🤖 AI Summary
Current TTP extraction methods prioritize data-driven performance over ATT&CK standard consistency, resulting in unreliable tactic–technique assignments and exacerbating inter-organizational discrepancies in threat assessment. To address this, we propose the first ATT&CK-standard-driven LLM framework: it transforms official tactic/technique definitions into actionable, context-aware structured knowledge; and introduces a novel two-level situational memory mechanism that explicitly models contextual semantics and fine-grained discriminative features—balancing standard compliance, interpretability, and human supervisability. Our approach integrates Qwen2.5-32B with ATT&CK-knowledge distillation, dynamic memory updating, and retrieval-augmented reasoning.

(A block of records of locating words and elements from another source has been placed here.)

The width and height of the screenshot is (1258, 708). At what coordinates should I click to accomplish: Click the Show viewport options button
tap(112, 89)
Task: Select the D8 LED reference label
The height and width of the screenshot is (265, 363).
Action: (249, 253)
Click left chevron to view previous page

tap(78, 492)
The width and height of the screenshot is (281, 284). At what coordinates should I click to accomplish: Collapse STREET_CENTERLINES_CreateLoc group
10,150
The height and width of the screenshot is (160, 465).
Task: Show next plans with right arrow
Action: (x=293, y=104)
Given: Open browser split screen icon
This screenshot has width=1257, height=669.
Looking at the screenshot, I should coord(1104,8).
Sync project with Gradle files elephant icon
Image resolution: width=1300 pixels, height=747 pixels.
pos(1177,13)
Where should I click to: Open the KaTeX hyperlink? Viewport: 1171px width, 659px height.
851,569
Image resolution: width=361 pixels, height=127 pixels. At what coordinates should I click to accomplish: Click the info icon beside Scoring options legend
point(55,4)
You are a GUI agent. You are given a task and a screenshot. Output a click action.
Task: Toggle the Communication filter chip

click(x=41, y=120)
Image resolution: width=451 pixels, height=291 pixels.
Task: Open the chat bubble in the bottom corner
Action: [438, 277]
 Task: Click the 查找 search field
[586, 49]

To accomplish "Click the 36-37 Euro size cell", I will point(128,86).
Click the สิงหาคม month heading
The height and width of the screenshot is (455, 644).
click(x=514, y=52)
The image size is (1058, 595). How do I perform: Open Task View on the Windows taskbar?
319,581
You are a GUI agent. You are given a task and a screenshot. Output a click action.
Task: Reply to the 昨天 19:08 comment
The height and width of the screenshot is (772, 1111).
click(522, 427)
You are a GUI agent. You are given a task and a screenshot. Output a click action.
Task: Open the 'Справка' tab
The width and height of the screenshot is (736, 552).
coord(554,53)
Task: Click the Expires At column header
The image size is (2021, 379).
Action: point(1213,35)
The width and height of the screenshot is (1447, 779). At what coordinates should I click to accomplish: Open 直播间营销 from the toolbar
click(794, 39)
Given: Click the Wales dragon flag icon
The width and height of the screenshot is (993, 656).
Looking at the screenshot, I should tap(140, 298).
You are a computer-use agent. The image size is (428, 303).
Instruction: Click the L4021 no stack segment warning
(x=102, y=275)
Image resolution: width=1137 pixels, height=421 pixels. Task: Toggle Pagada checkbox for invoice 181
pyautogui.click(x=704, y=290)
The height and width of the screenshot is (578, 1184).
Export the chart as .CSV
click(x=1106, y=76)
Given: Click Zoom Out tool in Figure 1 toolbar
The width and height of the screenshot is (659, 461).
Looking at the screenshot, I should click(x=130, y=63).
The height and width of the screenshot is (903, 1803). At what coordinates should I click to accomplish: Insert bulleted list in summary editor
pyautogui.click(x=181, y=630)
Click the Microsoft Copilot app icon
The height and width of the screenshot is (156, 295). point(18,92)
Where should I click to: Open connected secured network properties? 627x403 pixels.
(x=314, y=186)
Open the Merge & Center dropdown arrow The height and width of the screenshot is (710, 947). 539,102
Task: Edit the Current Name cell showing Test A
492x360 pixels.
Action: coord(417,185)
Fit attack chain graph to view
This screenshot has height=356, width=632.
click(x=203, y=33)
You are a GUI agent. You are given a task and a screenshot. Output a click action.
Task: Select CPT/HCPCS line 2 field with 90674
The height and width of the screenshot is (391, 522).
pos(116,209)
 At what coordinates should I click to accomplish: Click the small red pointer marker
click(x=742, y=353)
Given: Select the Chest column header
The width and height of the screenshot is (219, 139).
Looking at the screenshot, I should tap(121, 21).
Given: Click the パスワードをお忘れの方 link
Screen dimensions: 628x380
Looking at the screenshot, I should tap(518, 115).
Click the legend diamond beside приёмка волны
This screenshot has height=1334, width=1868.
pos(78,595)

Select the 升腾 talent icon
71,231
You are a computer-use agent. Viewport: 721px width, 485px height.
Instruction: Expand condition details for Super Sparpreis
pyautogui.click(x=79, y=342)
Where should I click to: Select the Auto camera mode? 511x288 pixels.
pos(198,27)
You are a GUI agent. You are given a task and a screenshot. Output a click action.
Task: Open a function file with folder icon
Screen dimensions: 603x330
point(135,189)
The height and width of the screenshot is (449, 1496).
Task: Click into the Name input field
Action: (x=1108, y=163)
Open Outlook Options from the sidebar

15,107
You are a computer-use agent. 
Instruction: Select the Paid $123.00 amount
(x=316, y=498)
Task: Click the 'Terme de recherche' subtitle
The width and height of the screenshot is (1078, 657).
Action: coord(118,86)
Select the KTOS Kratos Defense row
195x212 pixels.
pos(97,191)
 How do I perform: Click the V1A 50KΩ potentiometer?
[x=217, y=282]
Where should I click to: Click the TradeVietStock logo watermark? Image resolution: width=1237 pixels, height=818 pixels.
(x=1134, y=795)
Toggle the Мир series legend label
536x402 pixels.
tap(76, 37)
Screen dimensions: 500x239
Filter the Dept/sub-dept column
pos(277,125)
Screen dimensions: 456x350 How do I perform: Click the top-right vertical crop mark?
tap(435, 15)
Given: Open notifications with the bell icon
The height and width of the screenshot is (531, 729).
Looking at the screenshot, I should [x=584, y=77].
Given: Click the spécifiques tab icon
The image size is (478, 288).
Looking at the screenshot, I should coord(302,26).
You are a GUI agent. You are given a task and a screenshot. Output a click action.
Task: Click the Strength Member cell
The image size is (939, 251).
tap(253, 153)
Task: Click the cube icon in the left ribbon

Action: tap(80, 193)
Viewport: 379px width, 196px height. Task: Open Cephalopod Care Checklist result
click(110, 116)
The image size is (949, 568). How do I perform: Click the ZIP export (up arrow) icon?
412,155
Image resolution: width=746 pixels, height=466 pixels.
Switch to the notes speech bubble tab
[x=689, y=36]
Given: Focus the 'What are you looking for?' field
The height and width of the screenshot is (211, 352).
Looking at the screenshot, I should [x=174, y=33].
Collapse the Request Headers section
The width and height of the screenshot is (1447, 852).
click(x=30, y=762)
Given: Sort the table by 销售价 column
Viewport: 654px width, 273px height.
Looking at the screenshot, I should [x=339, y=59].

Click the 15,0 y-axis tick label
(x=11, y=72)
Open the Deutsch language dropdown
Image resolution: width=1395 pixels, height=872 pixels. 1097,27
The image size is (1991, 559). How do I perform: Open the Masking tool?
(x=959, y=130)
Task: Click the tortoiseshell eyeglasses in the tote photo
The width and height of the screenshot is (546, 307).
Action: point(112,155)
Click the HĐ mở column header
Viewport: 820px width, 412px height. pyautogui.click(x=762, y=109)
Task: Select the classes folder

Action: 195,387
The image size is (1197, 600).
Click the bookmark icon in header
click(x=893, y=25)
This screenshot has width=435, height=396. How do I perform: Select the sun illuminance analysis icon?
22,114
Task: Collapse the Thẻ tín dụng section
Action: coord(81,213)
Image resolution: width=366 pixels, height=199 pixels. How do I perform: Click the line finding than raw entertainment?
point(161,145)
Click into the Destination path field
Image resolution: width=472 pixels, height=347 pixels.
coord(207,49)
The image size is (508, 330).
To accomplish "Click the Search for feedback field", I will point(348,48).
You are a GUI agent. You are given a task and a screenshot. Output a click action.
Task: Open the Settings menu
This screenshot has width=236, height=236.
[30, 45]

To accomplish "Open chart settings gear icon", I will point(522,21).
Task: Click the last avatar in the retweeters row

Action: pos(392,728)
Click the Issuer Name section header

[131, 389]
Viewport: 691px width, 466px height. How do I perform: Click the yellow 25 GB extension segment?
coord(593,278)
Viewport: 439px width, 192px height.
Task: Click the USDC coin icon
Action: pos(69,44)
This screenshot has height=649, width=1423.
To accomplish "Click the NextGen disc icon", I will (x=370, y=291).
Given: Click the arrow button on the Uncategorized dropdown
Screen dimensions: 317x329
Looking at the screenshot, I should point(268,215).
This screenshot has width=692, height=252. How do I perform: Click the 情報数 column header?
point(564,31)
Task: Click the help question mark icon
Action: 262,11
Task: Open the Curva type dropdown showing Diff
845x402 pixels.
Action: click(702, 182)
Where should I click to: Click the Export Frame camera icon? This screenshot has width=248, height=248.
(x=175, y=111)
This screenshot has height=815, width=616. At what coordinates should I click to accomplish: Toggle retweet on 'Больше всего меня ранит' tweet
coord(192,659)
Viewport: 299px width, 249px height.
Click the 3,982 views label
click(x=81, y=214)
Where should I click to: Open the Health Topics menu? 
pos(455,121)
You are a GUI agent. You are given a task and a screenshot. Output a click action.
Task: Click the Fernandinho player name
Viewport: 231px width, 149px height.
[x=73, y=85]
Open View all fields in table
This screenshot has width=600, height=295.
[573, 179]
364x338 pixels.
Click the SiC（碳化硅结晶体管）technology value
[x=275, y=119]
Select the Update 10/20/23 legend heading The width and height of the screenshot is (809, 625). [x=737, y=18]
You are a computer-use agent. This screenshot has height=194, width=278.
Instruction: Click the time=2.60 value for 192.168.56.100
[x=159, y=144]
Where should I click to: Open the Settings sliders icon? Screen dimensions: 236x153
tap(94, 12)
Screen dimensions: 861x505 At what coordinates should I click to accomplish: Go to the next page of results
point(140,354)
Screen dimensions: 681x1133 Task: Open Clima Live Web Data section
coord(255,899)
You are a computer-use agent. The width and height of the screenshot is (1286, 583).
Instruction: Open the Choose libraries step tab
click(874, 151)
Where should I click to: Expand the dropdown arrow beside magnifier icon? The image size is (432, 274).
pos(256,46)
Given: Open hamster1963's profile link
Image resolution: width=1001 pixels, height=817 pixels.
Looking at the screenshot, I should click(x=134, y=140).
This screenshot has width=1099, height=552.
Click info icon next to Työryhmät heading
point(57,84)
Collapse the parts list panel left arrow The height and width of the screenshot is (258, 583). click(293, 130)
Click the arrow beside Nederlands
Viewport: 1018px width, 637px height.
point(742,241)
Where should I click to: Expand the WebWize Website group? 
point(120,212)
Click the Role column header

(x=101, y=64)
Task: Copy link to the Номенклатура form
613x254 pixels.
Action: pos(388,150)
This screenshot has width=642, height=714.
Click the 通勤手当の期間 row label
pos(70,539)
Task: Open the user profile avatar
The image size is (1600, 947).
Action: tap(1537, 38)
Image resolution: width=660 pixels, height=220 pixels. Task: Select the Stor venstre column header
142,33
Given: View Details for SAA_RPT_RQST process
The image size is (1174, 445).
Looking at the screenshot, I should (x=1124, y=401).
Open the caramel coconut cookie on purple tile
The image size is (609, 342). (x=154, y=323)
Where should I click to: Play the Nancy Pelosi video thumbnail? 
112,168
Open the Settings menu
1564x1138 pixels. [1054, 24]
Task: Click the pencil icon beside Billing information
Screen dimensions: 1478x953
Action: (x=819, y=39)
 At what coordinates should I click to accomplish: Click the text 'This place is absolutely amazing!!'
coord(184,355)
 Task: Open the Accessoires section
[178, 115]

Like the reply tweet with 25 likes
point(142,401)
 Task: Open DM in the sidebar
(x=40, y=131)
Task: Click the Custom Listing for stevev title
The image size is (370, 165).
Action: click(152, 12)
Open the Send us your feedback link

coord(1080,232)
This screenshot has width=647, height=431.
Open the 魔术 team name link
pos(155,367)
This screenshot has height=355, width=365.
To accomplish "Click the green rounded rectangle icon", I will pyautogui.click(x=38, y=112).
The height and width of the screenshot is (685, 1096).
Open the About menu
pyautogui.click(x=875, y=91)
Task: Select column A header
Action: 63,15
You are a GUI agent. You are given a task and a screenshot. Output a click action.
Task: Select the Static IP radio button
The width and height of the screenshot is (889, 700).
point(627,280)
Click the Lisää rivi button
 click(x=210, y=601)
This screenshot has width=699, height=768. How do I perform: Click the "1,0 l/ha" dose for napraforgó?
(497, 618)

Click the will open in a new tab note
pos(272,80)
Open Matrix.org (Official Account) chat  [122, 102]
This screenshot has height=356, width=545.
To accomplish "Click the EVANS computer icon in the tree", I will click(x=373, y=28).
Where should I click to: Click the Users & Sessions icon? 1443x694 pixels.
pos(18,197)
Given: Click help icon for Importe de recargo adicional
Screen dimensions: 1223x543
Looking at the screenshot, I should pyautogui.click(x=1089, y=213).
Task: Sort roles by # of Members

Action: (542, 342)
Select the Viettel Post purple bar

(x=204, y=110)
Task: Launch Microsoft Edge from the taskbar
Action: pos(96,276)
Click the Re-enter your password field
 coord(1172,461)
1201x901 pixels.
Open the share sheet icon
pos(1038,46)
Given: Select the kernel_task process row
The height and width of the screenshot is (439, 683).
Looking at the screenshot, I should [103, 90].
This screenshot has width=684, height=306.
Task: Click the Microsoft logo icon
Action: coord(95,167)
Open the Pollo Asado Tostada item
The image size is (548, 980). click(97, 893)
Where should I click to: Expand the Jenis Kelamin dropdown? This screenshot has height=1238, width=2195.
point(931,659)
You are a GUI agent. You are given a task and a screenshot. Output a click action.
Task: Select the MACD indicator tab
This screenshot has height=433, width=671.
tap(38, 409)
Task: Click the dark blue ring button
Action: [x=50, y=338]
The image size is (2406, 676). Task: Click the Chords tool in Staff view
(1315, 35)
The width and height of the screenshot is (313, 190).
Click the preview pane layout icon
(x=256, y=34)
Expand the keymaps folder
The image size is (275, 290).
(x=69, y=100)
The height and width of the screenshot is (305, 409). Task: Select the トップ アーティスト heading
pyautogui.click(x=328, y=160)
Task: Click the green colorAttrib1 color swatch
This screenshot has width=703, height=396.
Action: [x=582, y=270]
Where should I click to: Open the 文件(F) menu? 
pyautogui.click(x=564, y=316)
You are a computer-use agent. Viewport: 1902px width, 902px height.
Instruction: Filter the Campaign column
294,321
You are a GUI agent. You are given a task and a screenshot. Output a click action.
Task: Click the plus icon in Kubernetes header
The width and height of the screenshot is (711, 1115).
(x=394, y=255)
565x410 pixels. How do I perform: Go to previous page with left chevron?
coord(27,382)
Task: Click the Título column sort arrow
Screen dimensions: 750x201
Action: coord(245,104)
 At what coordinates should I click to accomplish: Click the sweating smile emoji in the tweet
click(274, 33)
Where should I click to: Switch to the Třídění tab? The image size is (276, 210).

Experiments demonstrate an 11% improvement in Technique F1 over GPT-4o, significantly enhancing ATT&CK alignment, reasoning transparency, and cross-organizational assessment comparability.
📝 Abstract
Extracting MITRE ATT&CK Tactics, Techniques, and Procedures (TTPs) from natural language threat reports is crucial yet challenging. Existing methods primarily focus on performance metrics using data-driven approaches, often neglecting mechanisms to ensure faithful adherence to the official standard. This deficiency compromises reliability and consistency of TTP assignments, creating intelligence silos and contradictory threat assessments across organizations. To address this, we introduce a novel framework that converts abstract standard definitions into actionable, contextualized knowledge. Our method utilizes Large Language Model (LLM) to generate, update, and apply this knowledge. This framework populates an evolvable memory with dual-layer situational knowledge instances derived from labeled examples and official definitions. The first layer identifies situational contexts (e.g.,"Communication with C2 using encoded subdomains"), while the second layer captures distinctive features that differentiate similar techniques (e.g., distinguishing T1132"Data Encoding"from T1071"Application Layer Protocol"based on whether the focus is on encoding methods or protocol usage). This structured approach provides a transparent basis for explainable TTP assignments and enhanced human oversight, while also helping to standardize other TTP extraction systems. Experiments show our framework (using Qwen2.5-32B) boosts Technique F1 scores by 11% over GPT-4o. Qualitative analysis confirms superior standardization, enhanced transparency, and improved explainability in real-world threat intelligence scenarios. To the best of our knowledge, this is the first work that uses the LLM to generate, update, and apply the a new knowledge for TTP extraction.